A reader notes seeing on Facebook photos of legislators in the fancy skyboxes at Verizon Arena for the Garth Brooks concerts.
Wonder how they worked out charging legislators for attendance in corporate-rented skyboxes? There IS a value to those seats. And I’m sure no legislator would take anything of value from a lobbyist or a corporation that hires a lobbyist, because Amendment 3 explicitly prohibits such gifts and Arkansas legislators are famous for their ethical fastidiousness. Why, I wouldn’t think a legislator would even pay for something that wasn’t available on the same terms to the public.
There is a moral to this story.
Or, if you can’t do right, be sure nobody puts your mug shot on Facebook.
All of which reminds me of Razorback skyboxes: Will the chancellor still be able to include legislators in the special audiences?
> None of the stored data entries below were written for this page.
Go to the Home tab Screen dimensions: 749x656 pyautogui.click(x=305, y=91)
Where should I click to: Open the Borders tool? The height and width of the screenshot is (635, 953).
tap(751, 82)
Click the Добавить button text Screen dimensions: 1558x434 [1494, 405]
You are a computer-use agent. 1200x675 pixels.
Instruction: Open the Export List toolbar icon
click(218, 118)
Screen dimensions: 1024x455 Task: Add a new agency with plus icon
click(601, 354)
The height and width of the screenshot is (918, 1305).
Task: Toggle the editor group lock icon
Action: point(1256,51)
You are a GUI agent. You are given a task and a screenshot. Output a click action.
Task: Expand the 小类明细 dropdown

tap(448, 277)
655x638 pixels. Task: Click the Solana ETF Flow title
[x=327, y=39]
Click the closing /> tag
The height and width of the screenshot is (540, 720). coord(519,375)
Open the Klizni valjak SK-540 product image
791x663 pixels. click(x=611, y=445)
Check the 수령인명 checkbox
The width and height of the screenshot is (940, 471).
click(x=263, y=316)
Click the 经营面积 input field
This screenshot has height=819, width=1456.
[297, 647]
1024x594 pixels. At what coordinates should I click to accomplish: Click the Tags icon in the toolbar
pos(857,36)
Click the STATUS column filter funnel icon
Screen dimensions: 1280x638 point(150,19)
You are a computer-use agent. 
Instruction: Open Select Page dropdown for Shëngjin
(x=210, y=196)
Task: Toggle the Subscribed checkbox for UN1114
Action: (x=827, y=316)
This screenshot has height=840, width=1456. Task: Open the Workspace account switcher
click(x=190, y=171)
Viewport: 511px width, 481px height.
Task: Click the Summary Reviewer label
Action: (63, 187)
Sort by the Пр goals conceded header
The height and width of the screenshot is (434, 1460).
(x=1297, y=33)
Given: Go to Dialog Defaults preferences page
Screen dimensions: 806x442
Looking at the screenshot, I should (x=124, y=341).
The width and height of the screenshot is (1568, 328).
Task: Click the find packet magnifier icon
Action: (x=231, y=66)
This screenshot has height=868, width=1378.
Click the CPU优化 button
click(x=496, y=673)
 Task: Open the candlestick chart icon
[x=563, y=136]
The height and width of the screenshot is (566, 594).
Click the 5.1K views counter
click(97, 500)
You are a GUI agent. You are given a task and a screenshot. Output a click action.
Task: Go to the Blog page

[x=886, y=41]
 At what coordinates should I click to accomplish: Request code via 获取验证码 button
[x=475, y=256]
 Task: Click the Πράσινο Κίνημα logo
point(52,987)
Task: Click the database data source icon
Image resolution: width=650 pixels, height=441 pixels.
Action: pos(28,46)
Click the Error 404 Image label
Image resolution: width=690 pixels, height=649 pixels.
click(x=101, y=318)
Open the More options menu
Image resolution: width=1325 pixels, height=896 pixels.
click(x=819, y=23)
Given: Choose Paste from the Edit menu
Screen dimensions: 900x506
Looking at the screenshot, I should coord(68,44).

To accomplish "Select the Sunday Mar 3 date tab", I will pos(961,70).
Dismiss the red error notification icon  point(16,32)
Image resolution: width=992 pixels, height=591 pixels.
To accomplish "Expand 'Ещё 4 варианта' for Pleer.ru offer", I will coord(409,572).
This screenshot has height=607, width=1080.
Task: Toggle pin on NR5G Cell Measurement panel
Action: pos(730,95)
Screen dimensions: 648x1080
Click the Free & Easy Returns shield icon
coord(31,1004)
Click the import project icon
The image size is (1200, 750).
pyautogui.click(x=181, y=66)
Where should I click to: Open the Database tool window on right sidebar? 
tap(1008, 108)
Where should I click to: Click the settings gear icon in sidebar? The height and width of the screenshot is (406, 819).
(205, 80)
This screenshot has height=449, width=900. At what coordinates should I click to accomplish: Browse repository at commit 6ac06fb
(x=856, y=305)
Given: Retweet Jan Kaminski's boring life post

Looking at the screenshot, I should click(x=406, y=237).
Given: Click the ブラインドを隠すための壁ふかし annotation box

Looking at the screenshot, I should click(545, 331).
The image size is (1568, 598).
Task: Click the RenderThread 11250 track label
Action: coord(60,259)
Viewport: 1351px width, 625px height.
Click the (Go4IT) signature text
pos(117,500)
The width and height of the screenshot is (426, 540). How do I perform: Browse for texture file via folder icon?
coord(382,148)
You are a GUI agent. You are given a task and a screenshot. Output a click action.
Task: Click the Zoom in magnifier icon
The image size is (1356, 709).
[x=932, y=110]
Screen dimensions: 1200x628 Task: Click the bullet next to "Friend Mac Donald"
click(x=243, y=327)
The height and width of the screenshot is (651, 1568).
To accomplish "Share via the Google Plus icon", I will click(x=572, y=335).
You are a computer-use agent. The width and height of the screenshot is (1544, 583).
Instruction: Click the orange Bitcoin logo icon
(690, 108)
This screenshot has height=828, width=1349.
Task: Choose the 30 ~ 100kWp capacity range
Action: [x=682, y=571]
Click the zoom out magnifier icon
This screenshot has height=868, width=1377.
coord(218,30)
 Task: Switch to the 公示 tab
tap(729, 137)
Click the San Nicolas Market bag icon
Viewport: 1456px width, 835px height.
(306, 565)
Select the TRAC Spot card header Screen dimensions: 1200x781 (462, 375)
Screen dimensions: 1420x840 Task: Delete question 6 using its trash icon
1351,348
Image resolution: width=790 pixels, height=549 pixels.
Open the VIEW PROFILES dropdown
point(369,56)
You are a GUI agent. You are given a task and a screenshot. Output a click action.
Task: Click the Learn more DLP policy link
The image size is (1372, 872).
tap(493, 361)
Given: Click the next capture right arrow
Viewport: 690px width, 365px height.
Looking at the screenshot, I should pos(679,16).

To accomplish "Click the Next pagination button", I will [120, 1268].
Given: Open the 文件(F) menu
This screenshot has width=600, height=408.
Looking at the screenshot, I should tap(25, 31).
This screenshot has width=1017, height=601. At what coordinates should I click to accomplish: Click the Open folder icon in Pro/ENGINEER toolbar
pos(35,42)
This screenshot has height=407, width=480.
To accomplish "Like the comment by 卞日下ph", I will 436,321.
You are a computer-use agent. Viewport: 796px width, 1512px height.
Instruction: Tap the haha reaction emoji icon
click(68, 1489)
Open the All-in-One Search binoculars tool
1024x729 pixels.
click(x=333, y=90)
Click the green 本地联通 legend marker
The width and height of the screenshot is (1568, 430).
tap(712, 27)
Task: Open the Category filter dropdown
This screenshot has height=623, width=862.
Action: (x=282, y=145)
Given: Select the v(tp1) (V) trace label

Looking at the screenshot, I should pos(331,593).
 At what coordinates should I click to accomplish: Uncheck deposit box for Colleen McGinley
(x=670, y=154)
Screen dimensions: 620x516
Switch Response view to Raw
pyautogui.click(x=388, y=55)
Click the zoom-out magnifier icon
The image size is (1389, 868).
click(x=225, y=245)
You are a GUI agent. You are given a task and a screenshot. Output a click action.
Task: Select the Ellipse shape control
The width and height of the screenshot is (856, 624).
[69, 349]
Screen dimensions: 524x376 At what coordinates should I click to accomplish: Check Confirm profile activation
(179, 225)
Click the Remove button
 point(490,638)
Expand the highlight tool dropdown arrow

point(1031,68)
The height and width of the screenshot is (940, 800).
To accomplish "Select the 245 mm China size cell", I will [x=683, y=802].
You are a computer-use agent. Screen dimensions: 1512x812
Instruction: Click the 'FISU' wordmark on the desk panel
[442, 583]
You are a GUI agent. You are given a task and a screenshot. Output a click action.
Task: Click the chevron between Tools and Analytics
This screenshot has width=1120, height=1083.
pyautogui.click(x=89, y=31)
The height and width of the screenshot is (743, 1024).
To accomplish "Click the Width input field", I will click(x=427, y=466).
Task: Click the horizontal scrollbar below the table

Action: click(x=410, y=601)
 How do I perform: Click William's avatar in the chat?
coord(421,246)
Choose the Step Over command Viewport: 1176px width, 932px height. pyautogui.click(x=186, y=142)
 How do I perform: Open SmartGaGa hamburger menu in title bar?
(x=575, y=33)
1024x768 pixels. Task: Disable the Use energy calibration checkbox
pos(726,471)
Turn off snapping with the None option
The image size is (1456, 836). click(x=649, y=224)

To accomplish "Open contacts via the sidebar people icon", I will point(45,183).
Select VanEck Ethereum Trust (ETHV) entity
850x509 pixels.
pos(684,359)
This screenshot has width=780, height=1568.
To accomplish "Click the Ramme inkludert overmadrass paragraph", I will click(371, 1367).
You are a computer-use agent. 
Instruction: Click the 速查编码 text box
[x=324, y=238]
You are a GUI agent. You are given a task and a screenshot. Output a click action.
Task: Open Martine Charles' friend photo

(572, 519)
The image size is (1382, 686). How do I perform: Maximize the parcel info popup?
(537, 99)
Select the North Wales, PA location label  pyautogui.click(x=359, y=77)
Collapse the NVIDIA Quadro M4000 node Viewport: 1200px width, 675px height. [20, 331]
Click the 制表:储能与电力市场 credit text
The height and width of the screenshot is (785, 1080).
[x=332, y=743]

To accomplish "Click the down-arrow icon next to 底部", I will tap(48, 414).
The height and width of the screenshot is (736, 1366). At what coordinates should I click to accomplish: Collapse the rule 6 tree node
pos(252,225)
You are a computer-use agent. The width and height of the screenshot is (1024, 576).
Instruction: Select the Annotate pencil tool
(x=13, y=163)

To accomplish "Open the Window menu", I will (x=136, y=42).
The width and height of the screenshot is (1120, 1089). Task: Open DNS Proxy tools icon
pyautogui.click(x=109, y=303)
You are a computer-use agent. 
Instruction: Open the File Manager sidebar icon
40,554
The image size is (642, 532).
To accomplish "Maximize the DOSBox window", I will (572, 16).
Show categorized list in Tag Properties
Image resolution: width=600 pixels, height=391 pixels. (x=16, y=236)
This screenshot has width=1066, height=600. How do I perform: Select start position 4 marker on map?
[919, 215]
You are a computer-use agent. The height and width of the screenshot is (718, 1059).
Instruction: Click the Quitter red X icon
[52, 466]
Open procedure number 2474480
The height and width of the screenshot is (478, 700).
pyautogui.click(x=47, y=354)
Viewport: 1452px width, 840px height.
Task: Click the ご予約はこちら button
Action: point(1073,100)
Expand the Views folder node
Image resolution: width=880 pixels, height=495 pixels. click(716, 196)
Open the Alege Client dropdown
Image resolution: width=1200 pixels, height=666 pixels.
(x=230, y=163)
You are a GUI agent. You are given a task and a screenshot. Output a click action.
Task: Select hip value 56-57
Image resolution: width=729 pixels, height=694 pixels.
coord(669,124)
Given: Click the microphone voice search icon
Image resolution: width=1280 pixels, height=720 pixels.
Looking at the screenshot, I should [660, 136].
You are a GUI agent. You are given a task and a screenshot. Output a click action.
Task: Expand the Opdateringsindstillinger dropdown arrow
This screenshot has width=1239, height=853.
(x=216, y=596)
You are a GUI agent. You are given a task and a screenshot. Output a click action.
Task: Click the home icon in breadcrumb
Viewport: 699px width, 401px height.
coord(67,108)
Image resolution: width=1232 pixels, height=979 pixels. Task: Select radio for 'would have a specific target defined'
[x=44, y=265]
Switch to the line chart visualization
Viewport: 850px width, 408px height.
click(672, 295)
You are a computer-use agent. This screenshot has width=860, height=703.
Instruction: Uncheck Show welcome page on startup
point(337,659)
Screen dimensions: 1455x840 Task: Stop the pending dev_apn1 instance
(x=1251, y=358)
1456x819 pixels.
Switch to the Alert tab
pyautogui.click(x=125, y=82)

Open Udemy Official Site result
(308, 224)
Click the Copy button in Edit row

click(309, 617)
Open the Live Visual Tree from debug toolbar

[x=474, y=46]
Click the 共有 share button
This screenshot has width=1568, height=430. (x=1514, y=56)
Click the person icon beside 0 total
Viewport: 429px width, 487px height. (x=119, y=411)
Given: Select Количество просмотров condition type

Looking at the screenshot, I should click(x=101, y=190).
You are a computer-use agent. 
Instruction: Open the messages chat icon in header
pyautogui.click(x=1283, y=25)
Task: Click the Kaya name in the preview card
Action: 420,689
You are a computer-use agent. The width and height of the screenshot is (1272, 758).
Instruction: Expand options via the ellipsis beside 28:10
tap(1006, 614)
And it also reminds I still haven’t gotten answer from the UA on special preferences for legislators at this year’s Texas Bowl, as well as future football and basketballs seasons.
PS — A most unhappy legislator complains that he paid $175 for the Garth Brooks ticket that he carried while joining unnamed others in an unnamed corporate box at Verizon. He feels done wrong by a mention of the evening, if indeed his was the one I had in mind. He thinks it Mickey Mouse (and by comparison with larger wrongs done by legislation, he’s certainly right) to even bring it up. Paying face value for a ticket doesn’t square the deal if it gains admission to a high-price setting not readily available to the public at any price for a setting where lobbyists and corporate interests share convivial face time. Voters passed this amendment. It’s going to give lawmakers higher pay and more years in office. It came with ironclad gift restrictions. Lobbyists are already pushing the envelope. If a corporation has skybox seats to all events and sells them at event face price, without a charge for the annual rental of the box, and makes them available to select people, while the public must takes its chance with a rush to the Internet, a significant favor with a monetary value (see Stub Hub for an instruction on the economies of ticket pricing) has been extended.